In my presentation at the Stamats conference, I asked a group of self-proclaimed “marketers” what I thought would be a relatively simple question: What is the different between Marketing and Communications?  

I didn’t expect a lot of hands to shoot up (no one wants to be that guy), but I didn’t expect what I got: You could have heard a pin drop in the room from silence.  Eventually a few people started shouting out answers, but none of the captured what I was looking for:

Communications makes marketing tactics tangible

The problem?  The constant confusing between the two terms, making them (in the minds of many practitioners) interchangeable.  In other words, a lot of people who produce communications materials for their institution consider themselves to be marketers when they’re really communicators.  It’s not that one is better or worse than the other, but they are different practices.

I really like the above definition of their differences because it articulates two things to me: 

  1. There is more to marketing that simply an execution of a communications piece, like a viewbook or an email solicitation. 
  2. The communications component of marketing is vital - without it your strategies are never made real for your audience.

Marketing is a more complex process than communications but when communicators mistakenly label themselves marketers, they’re prone to skip over important steps in that process.  Here’s my simplified version of the steps of marketing: 

  1. Set goals: What are you trying to achieve?  When you set goals, you are planning what success looks like.  One of the keys to setting goals is that you also need to make sure they are measurable, which comes in later in the marketing process.
  2. Plan your communications: Now that you know what you want to achieve, how are you going to achieve it?  This is the part where you research your audience (wants, needs, demographics, etc…) and plan the strategy for communicating with them (message, medium, tone, etc…)
  3. Execute your communications: This is the communicating part!  This is where you’re creating and sending your emails, designing and mailing your viewbooks, holding your events, and so on and so forth. 
  4. Assess your results: Did you meet your goals? What can you do better next time?  This is the step I most often see communicators overlooking.  They just move right on to the next project.

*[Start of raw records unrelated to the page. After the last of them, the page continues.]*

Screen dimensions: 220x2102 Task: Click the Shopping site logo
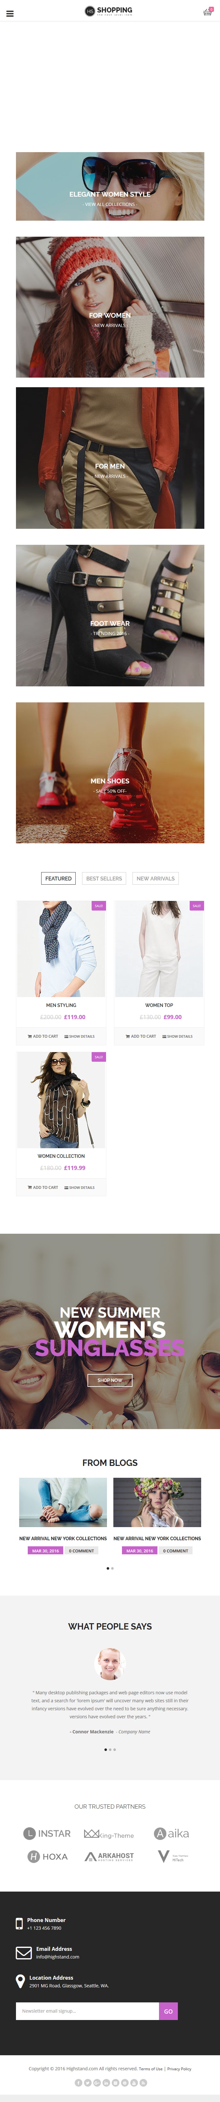point(108,11)
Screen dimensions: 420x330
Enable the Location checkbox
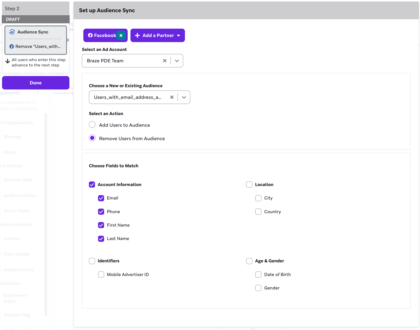[x=249, y=185]
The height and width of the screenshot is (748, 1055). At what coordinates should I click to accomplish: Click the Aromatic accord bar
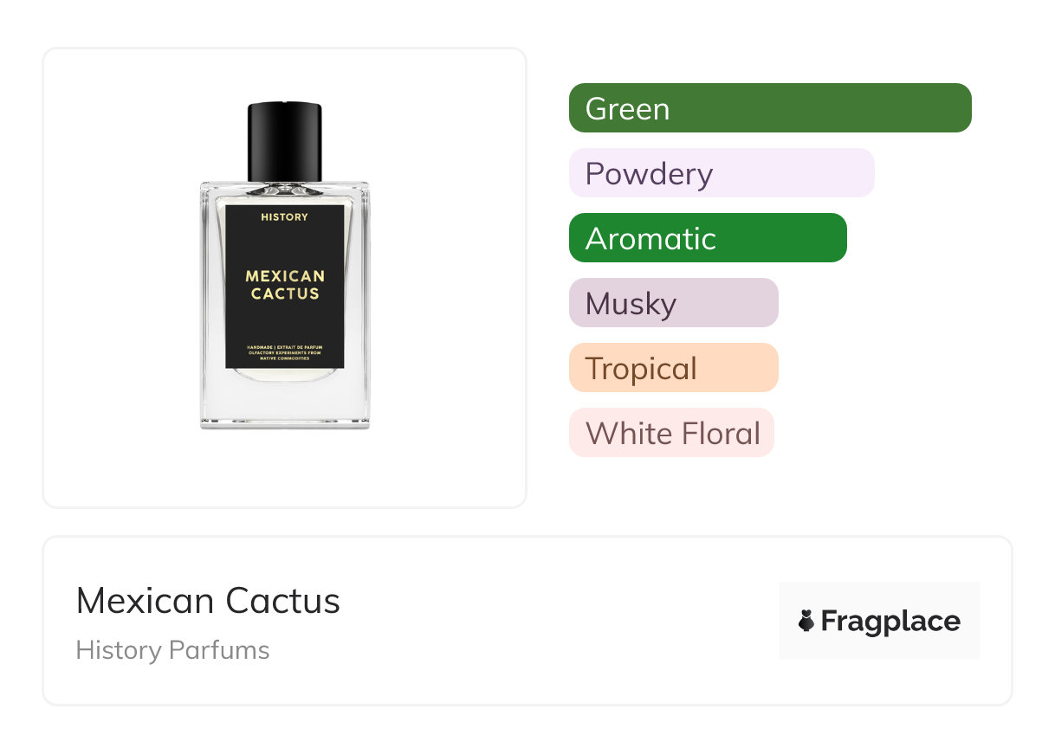point(707,238)
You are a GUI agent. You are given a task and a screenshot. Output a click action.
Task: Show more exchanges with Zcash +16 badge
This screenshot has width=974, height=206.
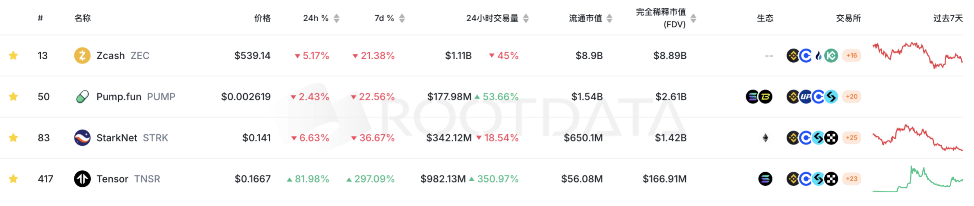point(852,56)
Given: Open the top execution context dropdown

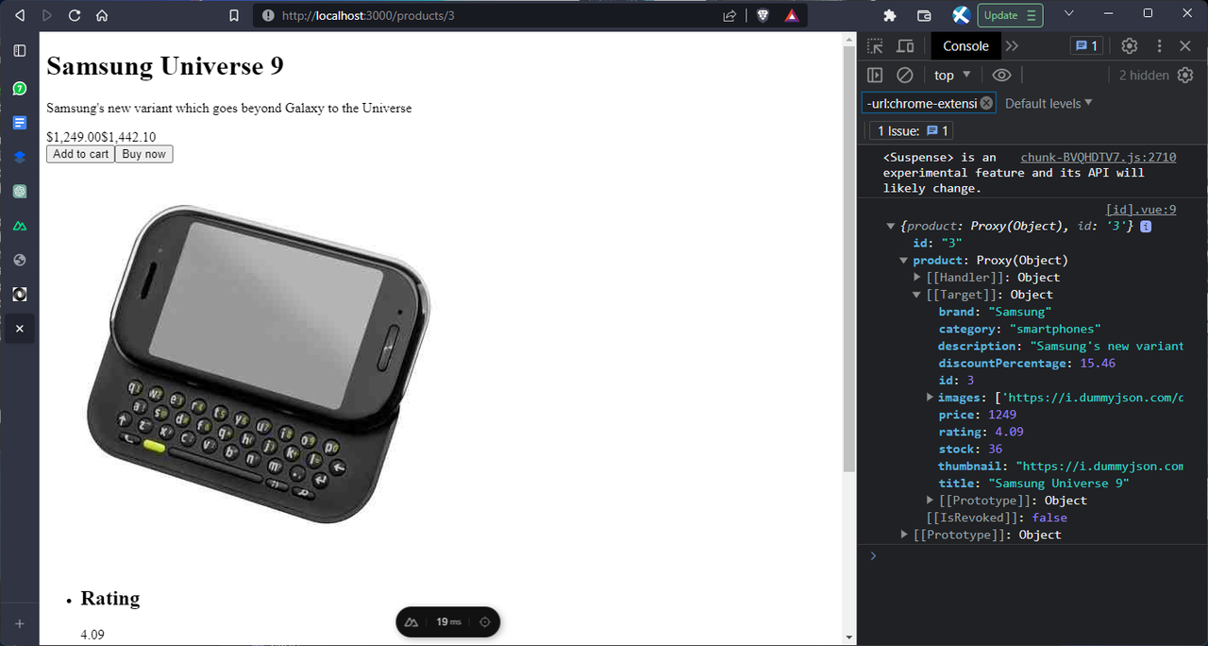Looking at the screenshot, I should pyautogui.click(x=951, y=75).
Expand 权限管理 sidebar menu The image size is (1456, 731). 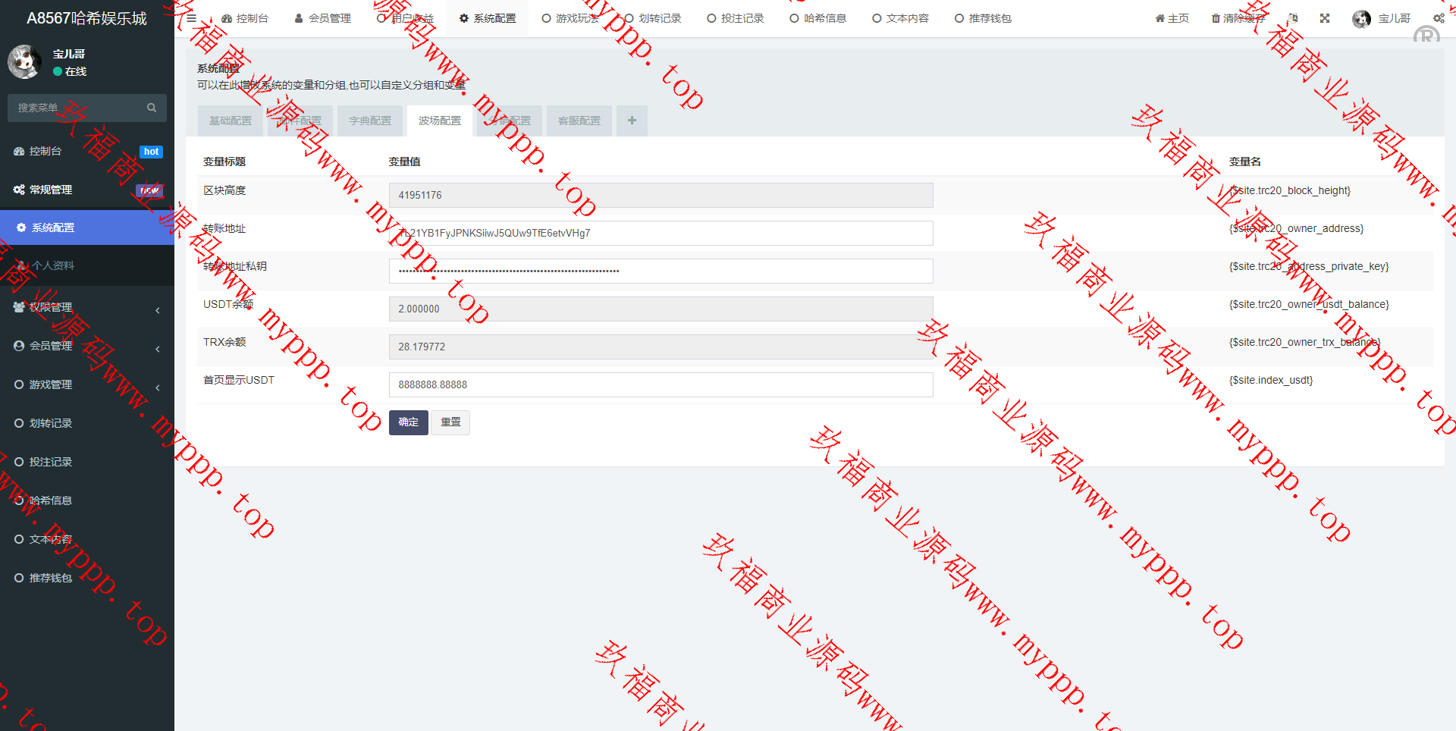[x=87, y=307]
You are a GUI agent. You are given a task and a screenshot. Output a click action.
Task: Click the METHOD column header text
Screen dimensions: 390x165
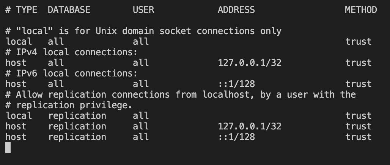[361, 10]
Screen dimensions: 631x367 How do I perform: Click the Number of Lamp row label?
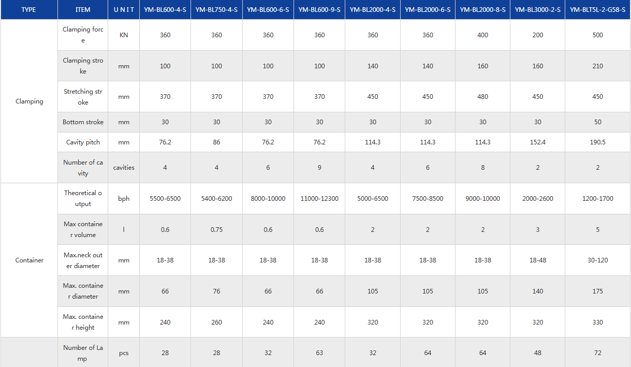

When a person skips over one or more steps in this process, it throws the whole thing off - if they skip over goal setting, they end up deeming that it can’t be measured (how many times have you heard that about social media?) when it COULD be measured if they had put the mechanisms in place to do so.  If they skip over assessment, they miss the whole point of this process in the first place, which is continual refinement and improvement to the marketing plan.  

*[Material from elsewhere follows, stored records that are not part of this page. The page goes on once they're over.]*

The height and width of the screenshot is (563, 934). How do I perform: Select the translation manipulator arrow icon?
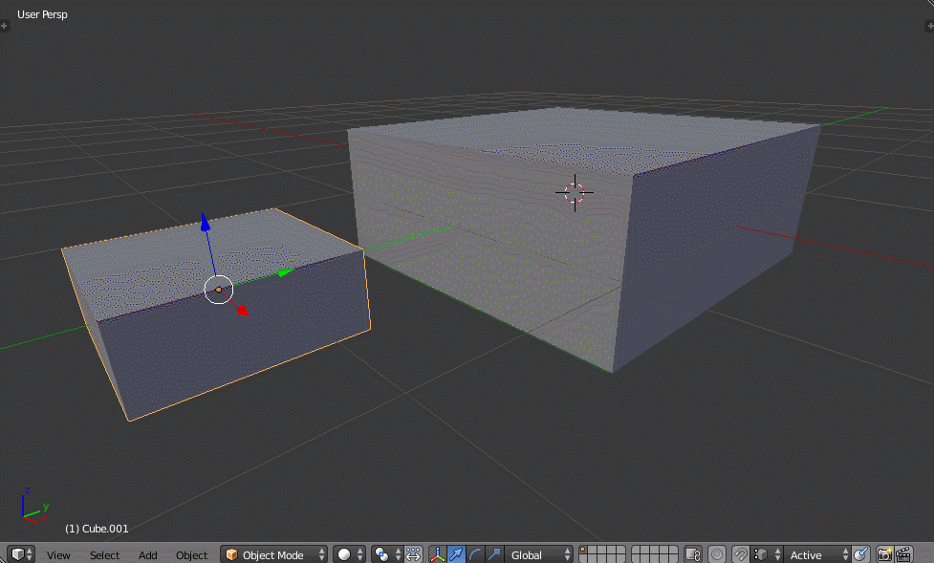455,553
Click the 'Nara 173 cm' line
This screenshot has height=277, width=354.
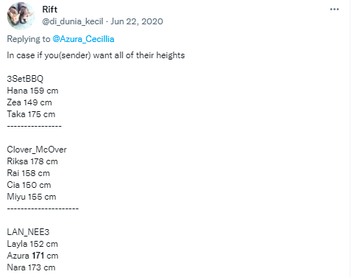tap(31, 267)
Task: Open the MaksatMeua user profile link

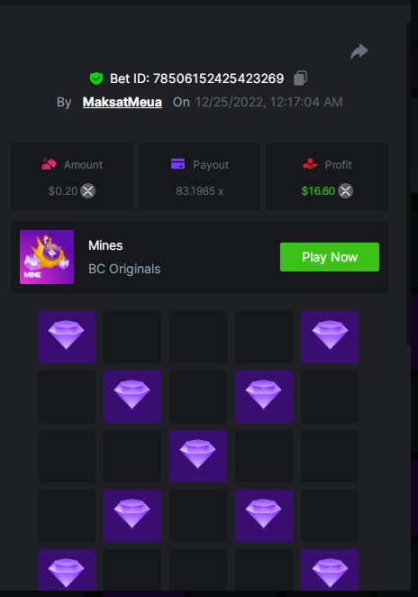Action: coord(123,102)
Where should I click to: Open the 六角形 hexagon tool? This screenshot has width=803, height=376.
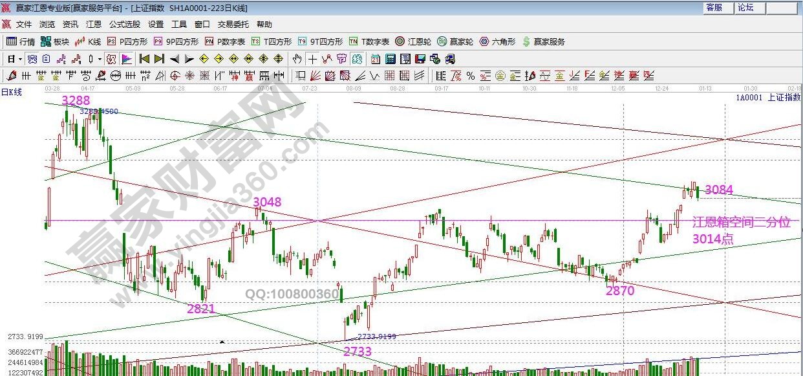click(x=498, y=41)
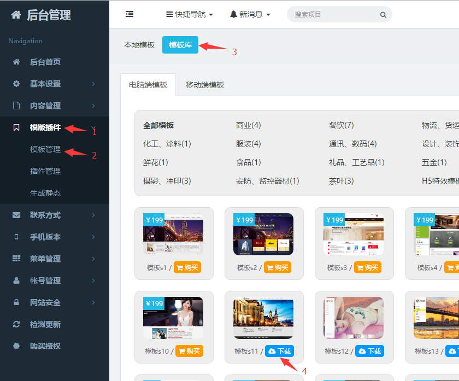Collapse the 模版插件 sidebar section

54,127
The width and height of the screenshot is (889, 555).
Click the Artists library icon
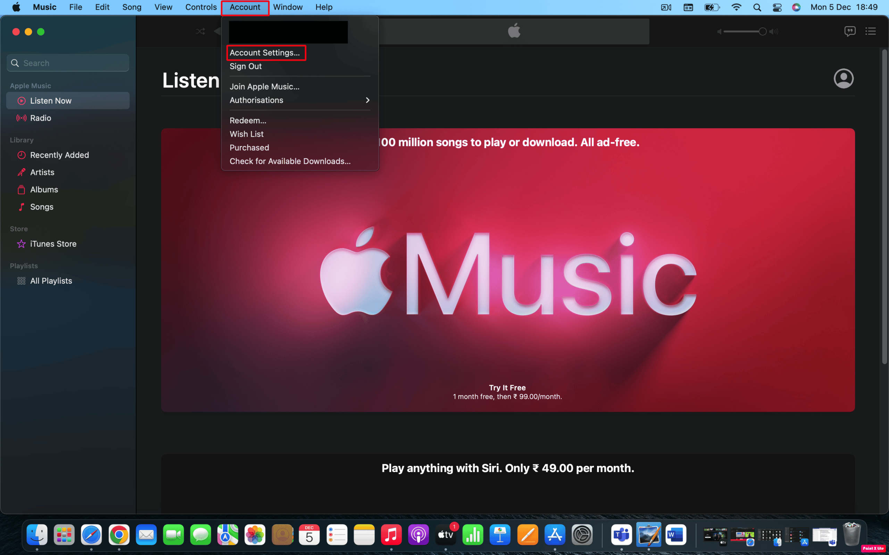point(22,171)
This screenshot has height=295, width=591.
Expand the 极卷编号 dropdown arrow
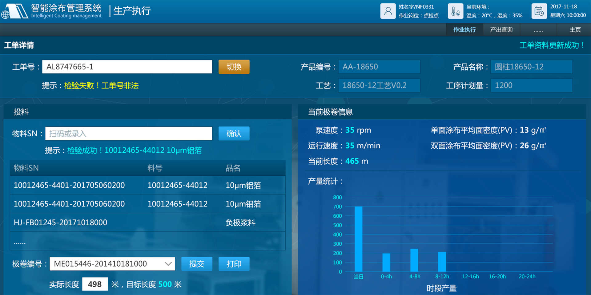pyautogui.click(x=168, y=264)
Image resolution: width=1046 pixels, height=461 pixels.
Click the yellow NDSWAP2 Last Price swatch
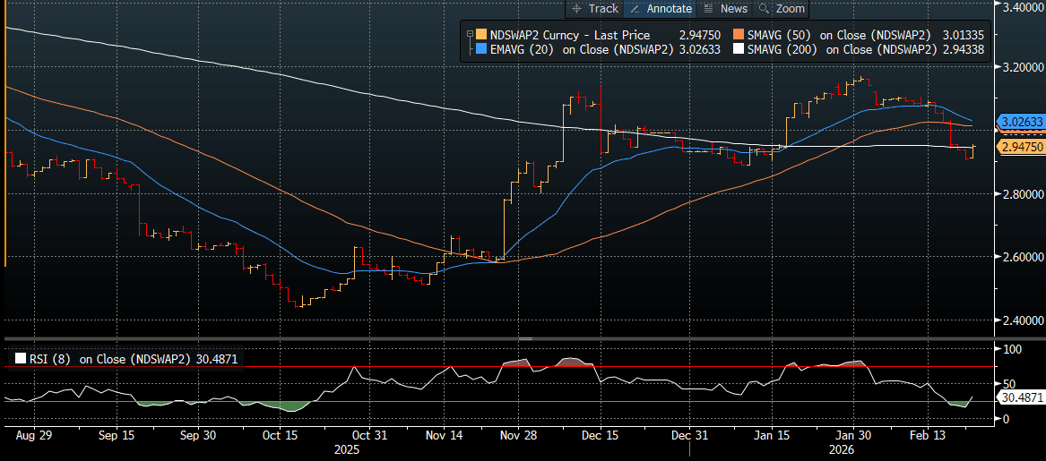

The most prevalent hole I see people falling down when it comes to e-marketing is that they choose the technology they’re going to use before they know what they want to achieve.  In other words, they’re starting at step two in the process (where you select your medium(s)) and skipping over goal setting entirely.  Again, this is a great example of what happens when people proclaim that marketing efforts over social media can’t be measured.

The key takeaway that I hope you get from this post is that there’s more to being a marketer than executing communications tactics.  There’s planning, research, goal-setting, assessment and continual refinement (and a bunch of other stuff too but let’s just start there for now!).  If you want to call yourself a marketer, you need to go through all the steps - not just the fun, sexy ones.